Them memory leak on Gnome shell is fixed on version 3.28.4 for me. It was memory-leak on Ubuntu 14.04 but they fixed in 14.04.2. The "a decade" claim needs some evidence.
The memory leak is the result of a poorly designed interface between compiled code and javascript. The result being that memory wasn't truly leaked in the traditional fashion but rather was consumed rapidly and freed on no sane timescale.
This mismatch between compiled code and javascript existed from inception to now. The fix if I understand it correctly is to really aggressively free memory in a fashion that appears grossly inefficient but in practice performs acceptably.
The release of gnome 3 was in spring of 2011 the "fix" was released in spring of 2018. It would be more accurate to say that it was terribly broken only for the first 7 years of its existence.
Because their "fix" is a hacky workaround for the fact that the only true fix is to throw everything away and start over the bug is actually back in 3.34
I've used Fedora (albeit not with Gnome) for more than 5 years at my job and didn't have major issues with it. If you're the kind of people that think Fedora = Gnome, then that's not true. You can have Fedora and run KDE, XFCE and whatever else you want. But I agree, Gnome sucks.
Fedora by being a testbed for RHEL will always have the goal of testing things before they are ready and will NEVER have the goal of providing an optimal experience.
NixOS feels great, I love it. The only gripe I have with it is the inability to just run a custom binary on it. For me the explanations on how to get it to work or write a ?Nixpkg? file was not very clear. Now I'm back on ubuntu and missing the simplicity of NixOS, everything was just so simple and light. I've used ubuntu, arch, manjaro and elementeryOS before, but NixOS felt the nicest.
I don't want to distrohop anymore, Arch was awesome and NixOS feels like the next step. But it doesn't really feel ready for a (maybe) less experienced user. It feels a bit like gentoo in the way that you need to re-link the libs for non-nixos packages or package a binary you just built yourself.
I think the thing I'm going to try next is PopOS with only the Nix package manager, it feels like a good middle ground between living in configs and no hassle with non-entry level documentation.
Sounds like we've made exactly the same distro-hopping journey. I went from Arch -> NixOS -> Ubuntu, and am now torn between Pop!_OS, Fedora Silverblue, or back to NixOS. I thought Ubuntu would be nirvana - just use the defaults, and use the computer as a tool rather than endlessly tweaking it forever - but it's less "just works" than I was lead to believe and I miss knowing the exact state of my system just from a set of nix files. I'd love to know if your Pop!_OS + Nix solution works.

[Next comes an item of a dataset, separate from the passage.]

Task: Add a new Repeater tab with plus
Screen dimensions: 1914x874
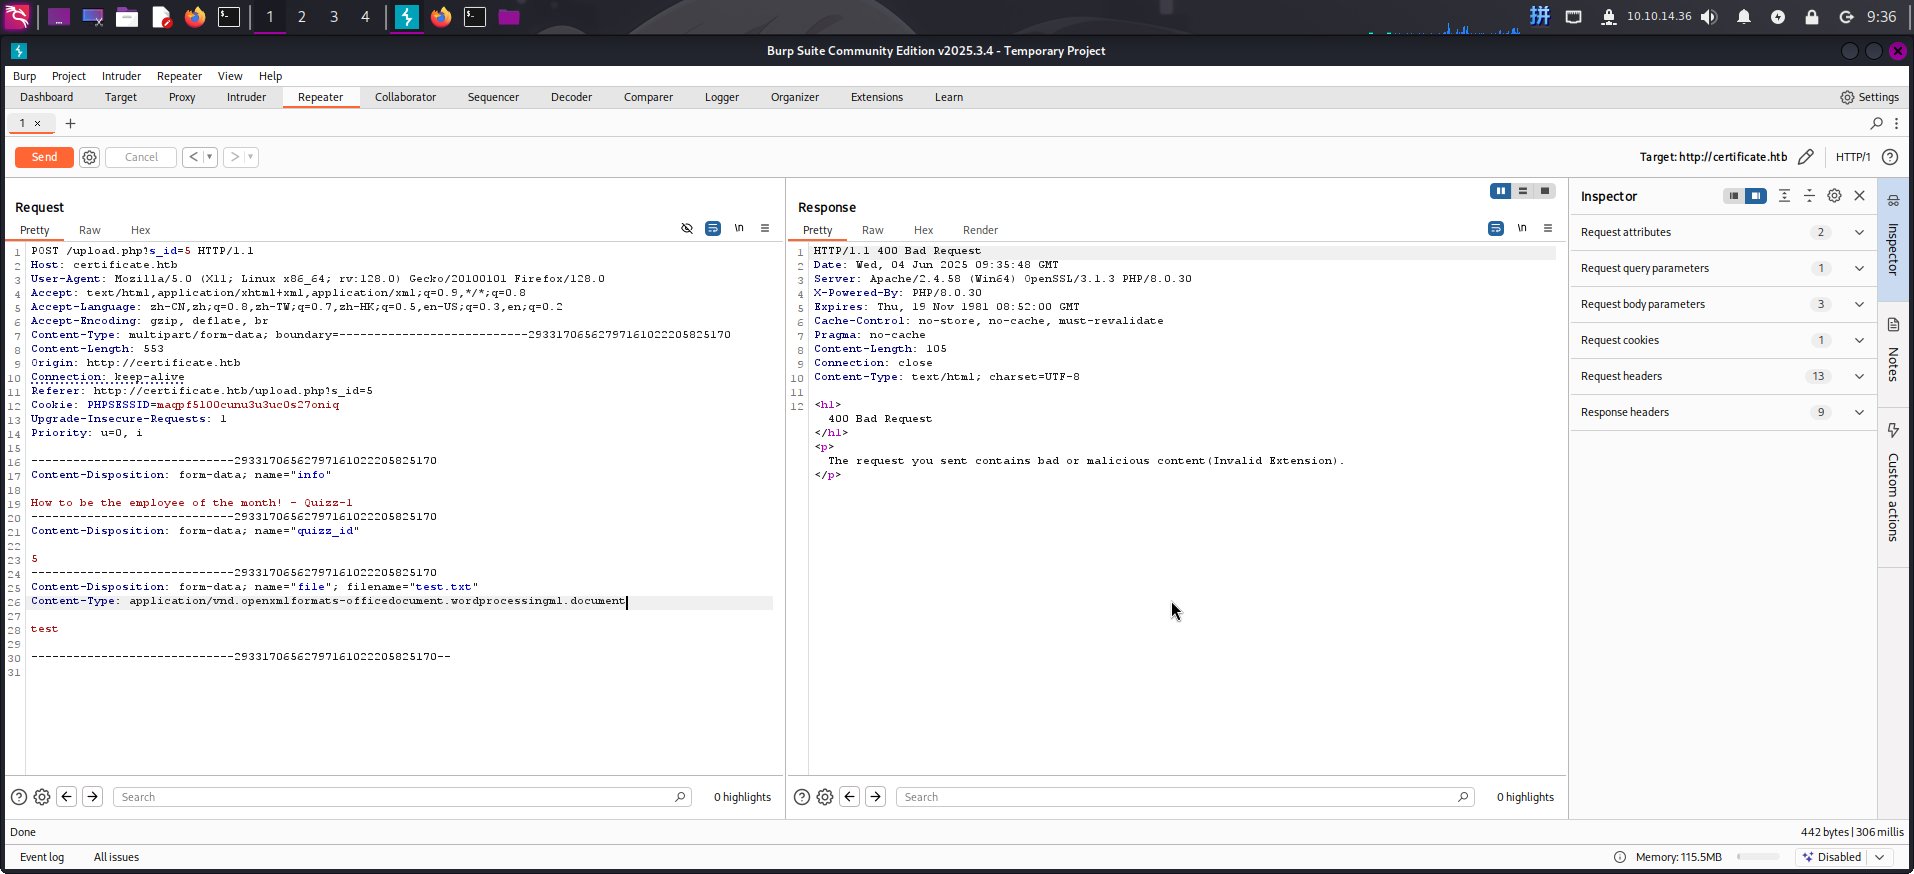Action: click(70, 123)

It's kind of a pain, but you can use buildFHSUserEnv [0] to run a custom binary. If memory serves, this also works by writing the config for buildFHSUserEnv in a .nix file, running it with nix-shell, and then running the desired binary "the old-fashioned way."
Both reinstalling every X months (as well as NixOS) seem like an awfully unproductive use of time.

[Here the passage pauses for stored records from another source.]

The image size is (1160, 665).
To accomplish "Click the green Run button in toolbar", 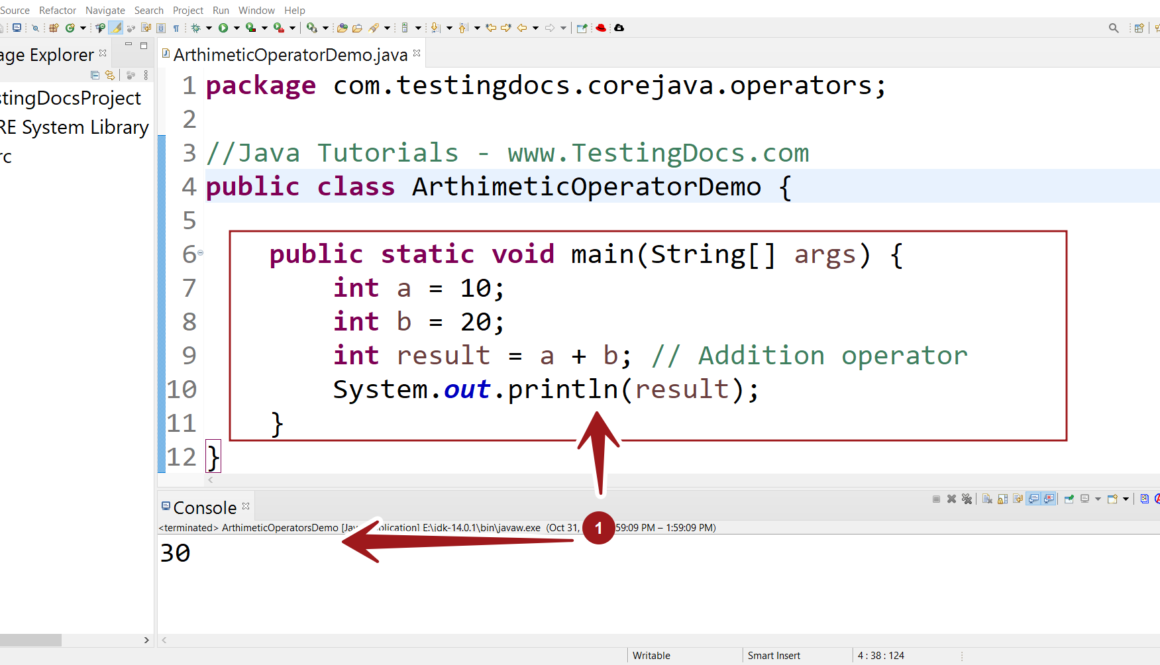I will coord(223,28).
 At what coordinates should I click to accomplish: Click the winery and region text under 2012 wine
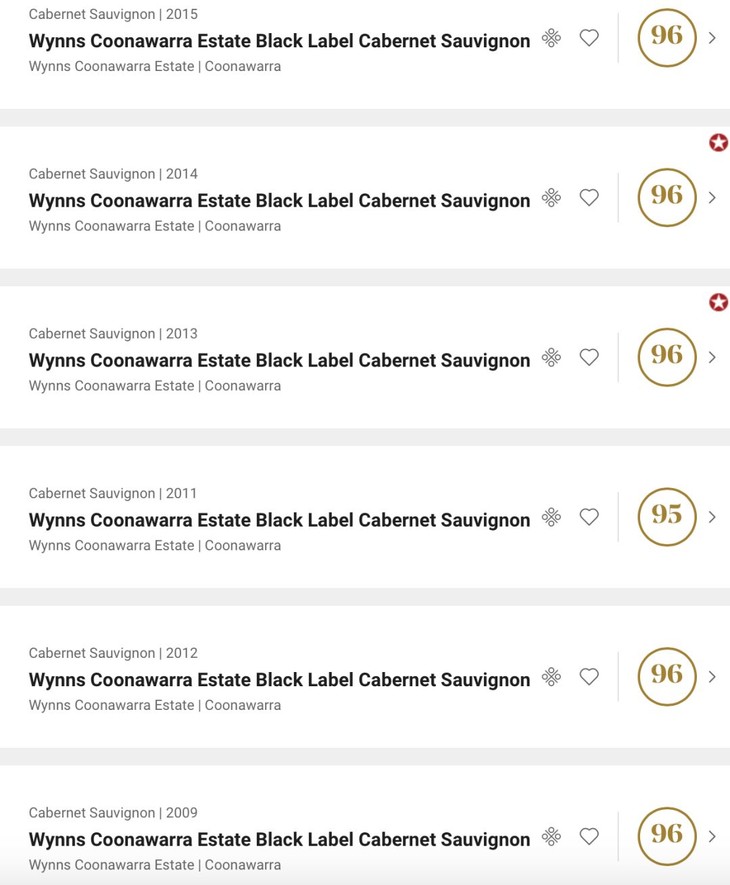pos(154,705)
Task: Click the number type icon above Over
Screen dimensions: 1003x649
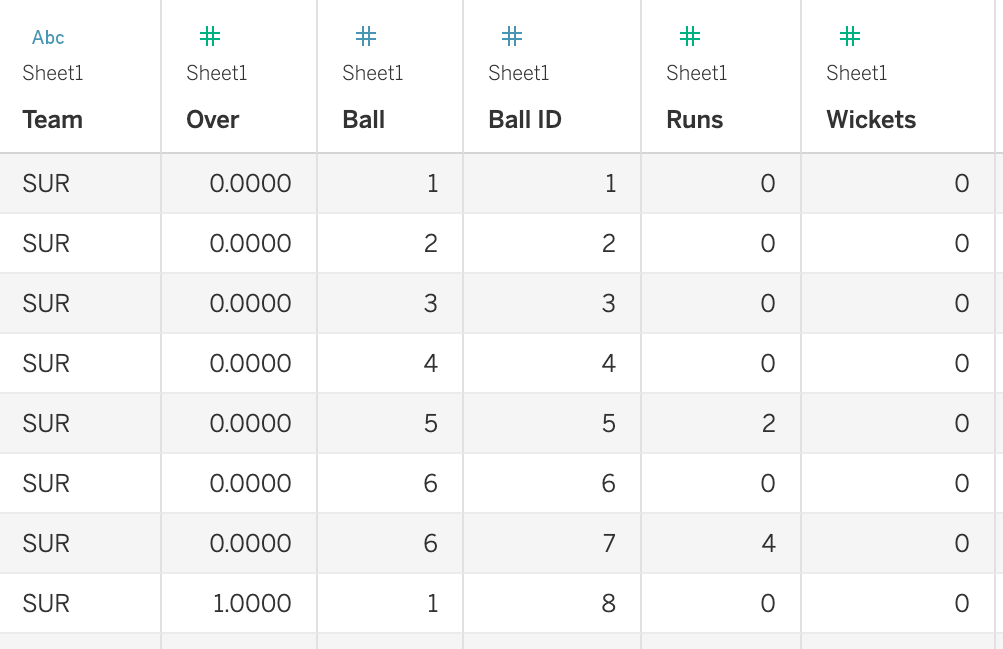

It's ok if that's your hobby. But it just isn't necessary. I've been running the same install of MacOS (with updates) for eight years and it's working fine.
Reproducibility is a little less convenient, but you can ask apt to dump which packages you have explicitly installed, and then clone the machine by asking it to install those packages again.
I never felt the need to reinstall OSX .. EVER. I was doing it very often with Windows and some times with Ubuntu (haven't used it that much personally outside of work)
I often thought I was the only one. On Windows, macOS and even Ubuntu I was reinstalling my OS at least three or four times a year. I had install scripts and GitHub repos designed to reconfigure my machine after each install. The process always took a full day.
Now I'm on NixOS. I have three .nix text files, .emacs, .bashrc and that's about all I need to backup in order to clone my environment on any machine.
I've also stopped reinstalling my OS all the time, as I always know my machine's state, just by looking at those few files.